Segment Start: Material supplied
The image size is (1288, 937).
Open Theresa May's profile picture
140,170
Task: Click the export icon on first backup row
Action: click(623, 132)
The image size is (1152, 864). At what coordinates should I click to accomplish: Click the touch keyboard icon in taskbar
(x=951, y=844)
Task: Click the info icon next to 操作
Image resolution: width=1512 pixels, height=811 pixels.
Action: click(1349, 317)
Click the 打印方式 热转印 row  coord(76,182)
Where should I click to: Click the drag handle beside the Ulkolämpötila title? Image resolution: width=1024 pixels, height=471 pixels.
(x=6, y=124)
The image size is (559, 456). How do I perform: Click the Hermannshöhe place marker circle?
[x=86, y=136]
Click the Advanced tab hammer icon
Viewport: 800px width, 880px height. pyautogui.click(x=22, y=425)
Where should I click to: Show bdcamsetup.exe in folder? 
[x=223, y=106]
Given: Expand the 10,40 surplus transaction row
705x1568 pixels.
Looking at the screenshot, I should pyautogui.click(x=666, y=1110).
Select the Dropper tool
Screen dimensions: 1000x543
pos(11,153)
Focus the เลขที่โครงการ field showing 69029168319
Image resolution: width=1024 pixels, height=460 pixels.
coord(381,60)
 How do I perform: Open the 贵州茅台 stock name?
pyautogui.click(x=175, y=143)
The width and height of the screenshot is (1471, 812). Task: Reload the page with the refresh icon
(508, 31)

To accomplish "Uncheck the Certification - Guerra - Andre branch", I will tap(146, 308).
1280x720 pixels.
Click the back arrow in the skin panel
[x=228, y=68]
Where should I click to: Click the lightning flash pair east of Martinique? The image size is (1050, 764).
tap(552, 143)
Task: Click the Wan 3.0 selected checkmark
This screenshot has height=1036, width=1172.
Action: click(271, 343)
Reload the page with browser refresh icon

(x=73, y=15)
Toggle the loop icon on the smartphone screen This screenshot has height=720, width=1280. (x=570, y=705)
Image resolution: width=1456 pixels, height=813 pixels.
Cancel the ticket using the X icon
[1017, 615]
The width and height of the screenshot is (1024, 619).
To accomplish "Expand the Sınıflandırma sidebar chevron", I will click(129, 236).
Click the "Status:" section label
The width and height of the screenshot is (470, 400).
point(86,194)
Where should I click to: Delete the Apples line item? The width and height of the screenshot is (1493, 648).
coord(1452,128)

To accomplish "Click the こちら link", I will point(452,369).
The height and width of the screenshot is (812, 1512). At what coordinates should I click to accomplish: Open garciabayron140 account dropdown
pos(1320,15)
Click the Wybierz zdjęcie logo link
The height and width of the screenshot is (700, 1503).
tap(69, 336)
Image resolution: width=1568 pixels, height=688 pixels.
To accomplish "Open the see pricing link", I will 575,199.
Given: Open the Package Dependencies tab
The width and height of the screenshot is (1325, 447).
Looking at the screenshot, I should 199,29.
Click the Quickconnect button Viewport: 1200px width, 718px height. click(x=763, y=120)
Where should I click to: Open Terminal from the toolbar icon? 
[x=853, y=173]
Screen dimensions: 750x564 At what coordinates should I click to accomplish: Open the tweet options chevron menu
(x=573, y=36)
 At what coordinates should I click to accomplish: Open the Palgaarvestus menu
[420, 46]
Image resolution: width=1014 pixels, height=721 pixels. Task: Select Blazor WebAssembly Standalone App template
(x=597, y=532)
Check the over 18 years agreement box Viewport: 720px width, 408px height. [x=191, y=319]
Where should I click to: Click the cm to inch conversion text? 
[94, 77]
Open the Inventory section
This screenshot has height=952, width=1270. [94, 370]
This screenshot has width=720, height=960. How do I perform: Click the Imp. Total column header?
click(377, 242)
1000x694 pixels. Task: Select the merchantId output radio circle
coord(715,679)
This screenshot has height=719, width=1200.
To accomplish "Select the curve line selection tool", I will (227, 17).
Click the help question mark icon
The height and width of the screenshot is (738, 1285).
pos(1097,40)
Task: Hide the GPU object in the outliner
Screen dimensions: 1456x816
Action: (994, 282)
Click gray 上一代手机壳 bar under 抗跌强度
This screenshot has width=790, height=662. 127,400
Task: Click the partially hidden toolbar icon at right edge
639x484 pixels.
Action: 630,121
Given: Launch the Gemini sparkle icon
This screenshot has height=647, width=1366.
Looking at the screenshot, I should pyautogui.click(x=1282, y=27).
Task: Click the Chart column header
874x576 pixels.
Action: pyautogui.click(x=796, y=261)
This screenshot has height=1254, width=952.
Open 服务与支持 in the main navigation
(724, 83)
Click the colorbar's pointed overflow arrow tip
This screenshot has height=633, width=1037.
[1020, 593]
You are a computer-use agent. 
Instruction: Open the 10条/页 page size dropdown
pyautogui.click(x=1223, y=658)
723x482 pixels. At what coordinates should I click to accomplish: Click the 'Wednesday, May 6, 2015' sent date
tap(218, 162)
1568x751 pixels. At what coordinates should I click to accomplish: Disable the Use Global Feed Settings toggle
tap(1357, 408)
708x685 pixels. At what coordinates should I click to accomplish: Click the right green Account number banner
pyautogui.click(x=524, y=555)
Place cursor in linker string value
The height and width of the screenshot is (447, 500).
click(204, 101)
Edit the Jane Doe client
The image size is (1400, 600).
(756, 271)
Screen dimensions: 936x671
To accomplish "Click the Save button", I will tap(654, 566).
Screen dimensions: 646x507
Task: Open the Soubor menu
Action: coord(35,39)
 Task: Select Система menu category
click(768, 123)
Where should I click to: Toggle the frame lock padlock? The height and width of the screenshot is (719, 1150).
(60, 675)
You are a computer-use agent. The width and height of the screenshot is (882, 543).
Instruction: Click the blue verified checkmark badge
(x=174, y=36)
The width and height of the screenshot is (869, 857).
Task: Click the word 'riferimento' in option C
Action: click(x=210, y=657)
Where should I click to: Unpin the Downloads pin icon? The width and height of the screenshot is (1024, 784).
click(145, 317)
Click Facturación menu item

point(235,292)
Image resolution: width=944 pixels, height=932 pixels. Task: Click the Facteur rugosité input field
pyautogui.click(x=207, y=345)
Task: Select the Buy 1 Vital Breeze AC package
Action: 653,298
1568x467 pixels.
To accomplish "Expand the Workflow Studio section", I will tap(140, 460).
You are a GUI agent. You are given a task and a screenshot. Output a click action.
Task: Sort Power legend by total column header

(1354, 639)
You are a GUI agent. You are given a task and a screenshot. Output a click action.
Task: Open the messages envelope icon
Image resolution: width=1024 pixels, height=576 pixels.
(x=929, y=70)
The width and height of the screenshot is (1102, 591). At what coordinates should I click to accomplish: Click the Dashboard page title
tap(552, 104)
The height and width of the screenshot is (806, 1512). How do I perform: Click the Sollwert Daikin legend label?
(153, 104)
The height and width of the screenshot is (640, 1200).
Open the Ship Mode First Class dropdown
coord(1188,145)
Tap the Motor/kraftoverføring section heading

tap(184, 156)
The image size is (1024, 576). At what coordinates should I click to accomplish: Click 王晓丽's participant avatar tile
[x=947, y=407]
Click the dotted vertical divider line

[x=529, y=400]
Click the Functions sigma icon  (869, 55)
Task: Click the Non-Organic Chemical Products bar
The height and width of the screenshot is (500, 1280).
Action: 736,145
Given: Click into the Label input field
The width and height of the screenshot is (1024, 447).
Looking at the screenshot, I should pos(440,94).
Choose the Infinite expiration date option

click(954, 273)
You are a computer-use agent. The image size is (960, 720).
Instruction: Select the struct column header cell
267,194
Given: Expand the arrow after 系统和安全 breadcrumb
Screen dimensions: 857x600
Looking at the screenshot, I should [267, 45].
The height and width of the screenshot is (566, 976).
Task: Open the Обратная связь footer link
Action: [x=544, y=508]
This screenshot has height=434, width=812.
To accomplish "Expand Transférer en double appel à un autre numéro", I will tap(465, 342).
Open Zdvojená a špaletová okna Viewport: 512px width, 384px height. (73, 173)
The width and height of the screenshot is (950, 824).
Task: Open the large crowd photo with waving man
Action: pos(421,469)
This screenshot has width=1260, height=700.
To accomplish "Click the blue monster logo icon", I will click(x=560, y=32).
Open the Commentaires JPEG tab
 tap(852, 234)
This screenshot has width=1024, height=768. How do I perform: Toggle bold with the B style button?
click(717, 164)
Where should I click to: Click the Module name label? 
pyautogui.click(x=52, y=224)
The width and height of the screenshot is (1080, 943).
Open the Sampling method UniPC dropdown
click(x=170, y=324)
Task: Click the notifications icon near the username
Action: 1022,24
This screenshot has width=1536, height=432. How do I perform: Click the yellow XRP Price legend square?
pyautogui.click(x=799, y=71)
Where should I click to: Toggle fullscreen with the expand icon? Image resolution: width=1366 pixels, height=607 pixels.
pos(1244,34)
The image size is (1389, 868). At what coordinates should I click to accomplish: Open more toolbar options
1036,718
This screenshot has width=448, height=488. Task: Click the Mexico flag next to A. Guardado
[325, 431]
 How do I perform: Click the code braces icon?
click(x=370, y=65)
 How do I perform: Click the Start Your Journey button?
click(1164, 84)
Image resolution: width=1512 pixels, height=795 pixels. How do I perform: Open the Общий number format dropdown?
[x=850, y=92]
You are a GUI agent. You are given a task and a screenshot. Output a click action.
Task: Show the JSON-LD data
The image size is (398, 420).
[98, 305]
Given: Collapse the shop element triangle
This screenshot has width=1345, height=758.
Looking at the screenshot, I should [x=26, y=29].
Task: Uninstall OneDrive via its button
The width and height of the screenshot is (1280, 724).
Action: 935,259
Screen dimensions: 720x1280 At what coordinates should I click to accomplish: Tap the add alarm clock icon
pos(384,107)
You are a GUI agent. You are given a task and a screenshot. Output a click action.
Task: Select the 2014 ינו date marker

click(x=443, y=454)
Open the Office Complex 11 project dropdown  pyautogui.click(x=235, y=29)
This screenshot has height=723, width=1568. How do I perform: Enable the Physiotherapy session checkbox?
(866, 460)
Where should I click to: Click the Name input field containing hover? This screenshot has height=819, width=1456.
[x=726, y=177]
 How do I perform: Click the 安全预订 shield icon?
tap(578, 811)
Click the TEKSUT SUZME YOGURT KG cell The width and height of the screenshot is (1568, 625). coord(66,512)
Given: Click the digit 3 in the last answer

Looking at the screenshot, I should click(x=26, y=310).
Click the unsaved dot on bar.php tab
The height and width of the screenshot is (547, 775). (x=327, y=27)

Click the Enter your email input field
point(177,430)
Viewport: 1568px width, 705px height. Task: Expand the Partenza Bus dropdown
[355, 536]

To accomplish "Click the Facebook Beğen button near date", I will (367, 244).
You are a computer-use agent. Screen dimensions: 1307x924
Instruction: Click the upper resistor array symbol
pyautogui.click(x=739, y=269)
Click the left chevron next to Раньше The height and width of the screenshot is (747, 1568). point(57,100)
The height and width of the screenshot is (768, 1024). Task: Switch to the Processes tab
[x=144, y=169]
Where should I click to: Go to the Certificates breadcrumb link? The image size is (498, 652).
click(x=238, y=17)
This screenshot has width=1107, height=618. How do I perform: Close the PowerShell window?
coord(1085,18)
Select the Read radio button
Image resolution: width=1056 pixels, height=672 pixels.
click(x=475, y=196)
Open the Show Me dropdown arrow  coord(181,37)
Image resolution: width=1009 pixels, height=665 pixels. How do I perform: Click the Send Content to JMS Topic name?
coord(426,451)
Segment End: Material supplied
* Work to complete
Reproducing the whole listing above is not the task. Copy exactly only the lines from the one with "Instruction: Select the" to the one with "This screenshot has width=1260, height=700.", both kept.

* Finished task
Instruction: Select the struct column header cell
267,194
Given: Expand the arrow after 系统和安全 breadcrumb
Screen dimensions: 857x600
Looking at the screenshot, I should [267, 45].
The height and width of the screenshot is (566, 976).
Task: Open the Обратная связь footer link
Action: [x=544, y=508]
This screenshot has height=434, width=812.
To accomplish "Expand Transférer en double appel à un autre numéro", I will tap(465, 342).
Open Zdvojená a špaletová okna Viewport: 512px width, 384px height. (73, 173)
The width and height of the screenshot is (950, 824).
Task: Open the large crowd photo with waving man
Action: pos(421,469)
This screenshot has width=1260, height=700.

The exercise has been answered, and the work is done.